Fort Griffin Civil Jail
The Mackenzie Trail
In the fall of 1874, Colonel Ranald S. Mackenzie and his 4th Cavalry Regiment were under orders to drive large bands of hostile Indians in Northwest Texas back to the Ft. Sill Reservation. In a fierce battle September 26-28, 1874, In Palo Duro Canyon, the Indians, who dismounted and fought from the rocks on the bluffs, were routed. The better of their captured horses were used as Cavalry remounts and others were given to the Tonkawa Guides but nearly 2,000 had to be killed because it was too far for any Army post to drive them there. Set afoot, the Indians could no longer depredate.
Mackenzie’s big supply base for the campaign, at the confluence of Duck Creek and the Salt Fork of the Brazos, was furnished from Fort Griffin, 1-1/4 miles ESE of this site. The road crossed here and the ruts made by the frequent wagon trains of supplies were plainly visible when pointed out about 1926 by J.A. Matthews, then owner of this site.
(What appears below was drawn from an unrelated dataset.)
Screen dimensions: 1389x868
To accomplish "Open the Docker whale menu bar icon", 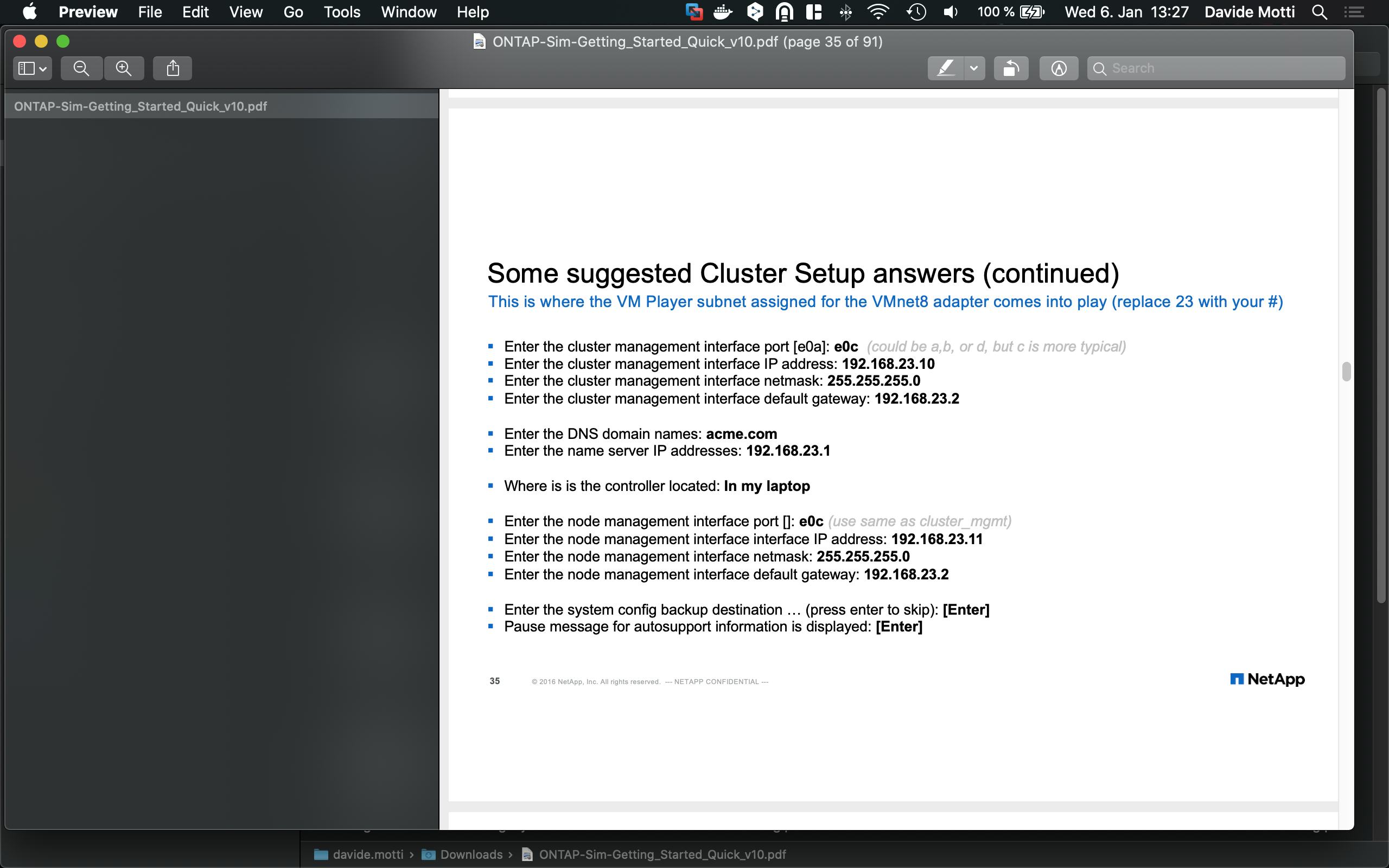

The road continued west along the present fence line between the Matthews and Nail Ranches, crossing the Clear Fork on the Nail Ranch at what is still known as “The Mackenzie Crossing.” The Mackenzie Trail became a well travelled road used by both buffalo hunters and plains settlers.
Born in New York July 27, 1840, Mackenzie Died January 19, 1889, and was buried at West Point, where he had graduated highest in the class of 1862. Early in his career, General U.S. Grant had regarded him as “the most promising young officer in the army.”